Features

Looking for a Little Hope and Optimism

By JAMES DAY
Friday June 25, 2004

It’s a safe bet there weren’t many buses of Reagan mourners leaving Berkeley for Simi Valley or Washington the other week. We understand that behind the soaring rhetoric was a cruel reality, an indifference to people in need, foreign policy by death squad.  

And yet... 

Some of those who stood in line were there to worship at the coffin, traveling from redoubts where neoconservatives breed and hatch their filthy plots. But I suspect many others were there because there’s something people in this country need from their politicians (local and beyond) right now, something Reagan provided, something Bush doesn’t, something the mourners needed to relive, something John Kerry had better work on, and quick. 

People need hope and optimism; they want to hear a call to the future. We vote for candidates who make that clarion call and who like people, who can talk to them, touch them. 

We do this even though change is often no change at all, even though those who’ve already got will always get the lion’s share of any new bounty, even though we know politicians of all stripes regularly do stupid, sometimes terrible, things. 

No longer a young country, we still act as though we are. Americans don’t suffer fate very well. We fidget in history class. Lessons of illusions that led to disaster are for other nations.
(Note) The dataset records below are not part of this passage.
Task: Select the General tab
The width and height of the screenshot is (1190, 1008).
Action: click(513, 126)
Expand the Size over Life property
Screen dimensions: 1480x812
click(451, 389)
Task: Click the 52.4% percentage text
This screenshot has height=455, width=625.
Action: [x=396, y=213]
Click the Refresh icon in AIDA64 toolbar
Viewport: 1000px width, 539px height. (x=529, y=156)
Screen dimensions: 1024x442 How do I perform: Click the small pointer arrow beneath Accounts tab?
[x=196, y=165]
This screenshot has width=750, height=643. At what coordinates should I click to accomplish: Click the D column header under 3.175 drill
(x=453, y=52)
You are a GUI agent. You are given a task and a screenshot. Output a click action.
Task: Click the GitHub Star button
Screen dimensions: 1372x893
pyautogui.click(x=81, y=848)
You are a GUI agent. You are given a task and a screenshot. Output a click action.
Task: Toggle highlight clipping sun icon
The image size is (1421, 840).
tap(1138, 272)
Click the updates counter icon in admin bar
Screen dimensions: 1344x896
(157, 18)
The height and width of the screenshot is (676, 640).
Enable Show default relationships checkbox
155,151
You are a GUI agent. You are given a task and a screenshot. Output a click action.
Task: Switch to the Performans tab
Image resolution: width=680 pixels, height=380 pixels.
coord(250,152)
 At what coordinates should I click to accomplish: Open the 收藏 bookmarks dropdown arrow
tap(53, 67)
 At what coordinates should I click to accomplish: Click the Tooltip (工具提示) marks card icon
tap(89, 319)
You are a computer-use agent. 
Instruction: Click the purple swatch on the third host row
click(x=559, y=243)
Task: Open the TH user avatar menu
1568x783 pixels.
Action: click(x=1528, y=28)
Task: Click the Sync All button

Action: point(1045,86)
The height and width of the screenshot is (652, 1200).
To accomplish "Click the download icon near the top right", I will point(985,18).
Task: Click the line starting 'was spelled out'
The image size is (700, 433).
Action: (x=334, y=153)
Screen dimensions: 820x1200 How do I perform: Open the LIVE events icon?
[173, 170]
We believe we can keep reinventing ourselves, ever leaping forward.  

Of course, all politicians—from our own battle-weary cast of local characters to the candidates for the White House—promise a better future. But sometimes the words are actually heartfelt and the caring real.  

How do you tell what’s real in a time when every word is focus-grouped and body language is so programmed, when every official just swears he or she cares about us so damn much? It takes practice. 

A little local lesson: during the recent Adult School fight, some of us fell into a briar patch of process, promises and detail. After a while, we didn’t know whom to believe. Sometimes it seemed everyone was right, every argument was equal, none could just be crap, not here. 

This over-intellectualizing, this unnaturally strict civility (sort of public discussion by Barney or some other genial dominatrix), often led to more confusion, while of course the powers that be just went on with their schemes and their winking and nodding. Some of us had lost our instincts for people, for knowing when an official or school board member was dissembling (dissembling in Berkeley? Say it ain’t so!).  

And so a couple of us began practicing a simple mantra of “after a while, you know it (intellectual honesty, goodwill) when you see it.” We pulled back a little from the details. We listened to the tone and watched the faces and the body language. We rediscovered common sense and instinct. It helped. 

And when a person’s instincts tell him that a politician (please let it be a progressive politician) is being earnest and relatively truthful, then the talk of a better future suddenly becomes a potent political tool, as real and as effective as precinct work or walk-around money.  

Which brings us back to John Kerry (certainly not a real progressive, but just think “Supreme Court” and it gets easier to swallow).  

Kerry will never be a happy warrior. There are executioners who are more fun.  

But he apparently does care, in his gruff, fierce way. If he finds a way to let people know he understands the need to cast off our gloom, to take control of things, to look forward, if he can just understand why so many people lined up at the coffin, and learn from that understanding, then the man who offers us only a grim, dark vision (is it something in Bush’s religion, or just a really bad hangover?) will be sent back to Texas. 

And then maybe we can get out of this hellish, dangerous mess we’ve dragged everyone into. 

 

James Day is a local landscaper and writer.